Exercise prompt:
Word for word, restate the records that come after this.

** Opening Records to process block **

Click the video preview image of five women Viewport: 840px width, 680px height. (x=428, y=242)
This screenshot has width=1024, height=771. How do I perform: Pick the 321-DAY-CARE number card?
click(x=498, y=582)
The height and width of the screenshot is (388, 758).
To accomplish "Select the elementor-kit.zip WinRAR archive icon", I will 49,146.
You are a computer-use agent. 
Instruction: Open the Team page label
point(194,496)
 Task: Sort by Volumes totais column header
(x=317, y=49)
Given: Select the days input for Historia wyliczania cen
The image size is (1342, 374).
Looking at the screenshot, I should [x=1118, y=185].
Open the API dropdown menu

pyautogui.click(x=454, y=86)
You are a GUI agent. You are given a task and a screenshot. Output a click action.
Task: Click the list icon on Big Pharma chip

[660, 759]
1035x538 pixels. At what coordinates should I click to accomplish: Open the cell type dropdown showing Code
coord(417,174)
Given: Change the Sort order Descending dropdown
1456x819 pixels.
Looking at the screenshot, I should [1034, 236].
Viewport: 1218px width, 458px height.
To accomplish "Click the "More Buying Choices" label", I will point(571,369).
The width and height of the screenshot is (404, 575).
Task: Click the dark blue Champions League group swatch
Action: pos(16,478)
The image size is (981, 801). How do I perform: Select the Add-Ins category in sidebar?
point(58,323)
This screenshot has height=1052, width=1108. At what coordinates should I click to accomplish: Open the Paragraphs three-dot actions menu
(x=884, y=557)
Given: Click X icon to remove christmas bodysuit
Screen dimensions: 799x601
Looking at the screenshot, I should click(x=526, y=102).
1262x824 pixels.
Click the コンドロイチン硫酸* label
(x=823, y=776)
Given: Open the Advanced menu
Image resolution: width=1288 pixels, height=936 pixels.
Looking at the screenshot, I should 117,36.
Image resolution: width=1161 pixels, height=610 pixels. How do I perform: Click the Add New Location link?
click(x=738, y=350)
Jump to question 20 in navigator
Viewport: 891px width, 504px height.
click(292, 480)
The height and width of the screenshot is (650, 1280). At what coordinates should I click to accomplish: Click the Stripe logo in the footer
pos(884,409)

** Closing Records to process block **

Result:
Click the video preview image of five women Viewport: 840px width, 680px height. (x=428, y=242)
This screenshot has width=1024, height=771. How do I perform: Pick the 321-DAY-CARE number card?
click(x=498, y=582)
The height and width of the screenshot is (388, 758).
To accomplish "Select the elementor-kit.zip WinRAR archive icon", I will 49,146.
You are a computer-use agent. 
Instruction: Open the Team page label
point(194,496)
 Task: Sort by Volumes totais column header
(x=317, y=49)
Given: Select the days input for Historia wyliczania cen
The image size is (1342, 374).
Looking at the screenshot, I should [x=1118, y=185].
Open the API dropdown menu

pyautogui.click(x=454, y=86)
You are a GUI agent. You are given a task and a screenshot. Output a click action.
Task: Click the list icon on Big Pharma chip

[660, 759]
1035x538 pixels. At what coordinates should I click to accomplish: Open the cell type dropdown showing Code
coord(417,174)
Given: Change the Sort order Descending dropdown
1456x819 pixels.
Looking at the screenshot, I should [1034, 236].
Viewport: 1218px width, 458px height.
To accomplish "Click the "More Buying Choices" label", I will point(571,369).
The width and height of the screenshot is (404, 575).
Task: Click the dark blue Champions League group swatch
Action: pos(16,478)
The image size is (981, 801). How do I perform: Select the Add-Ins category in sidebar?
point(58,323)
This screenshot has height=1052, width=1108. At what coordinates should I click to accomplish: Open the Paragraphs three-dot actions menu
(x=884, y=557)
Given: Click X icon to remove christmas bodysuit
Screen dimensions: 799x601
Looking at the screenshot, I should click(x=526, y=102).
1262x824 pixels.
Click the コンドロイチン硫酸* label
(x=823, y=776)
Given: Open the Advanced menu
Image resolution: width=1288 pixels, height=936 pixels.
Looking at the screenshot, I should 117,36.
Image resolution: width=1161 pixels, height=610 pixels. How do I perform: Click the Add New Location link?
click(x=738, y=350)
Jump to question 20 in navigator
Viewport: 891px width, 504px height.
click(292, 480)
The height and width of the screenshot is (650, 1280). At what coordinates should I click to accomplish: Click the Stripe logo in the footer
pos(884,409)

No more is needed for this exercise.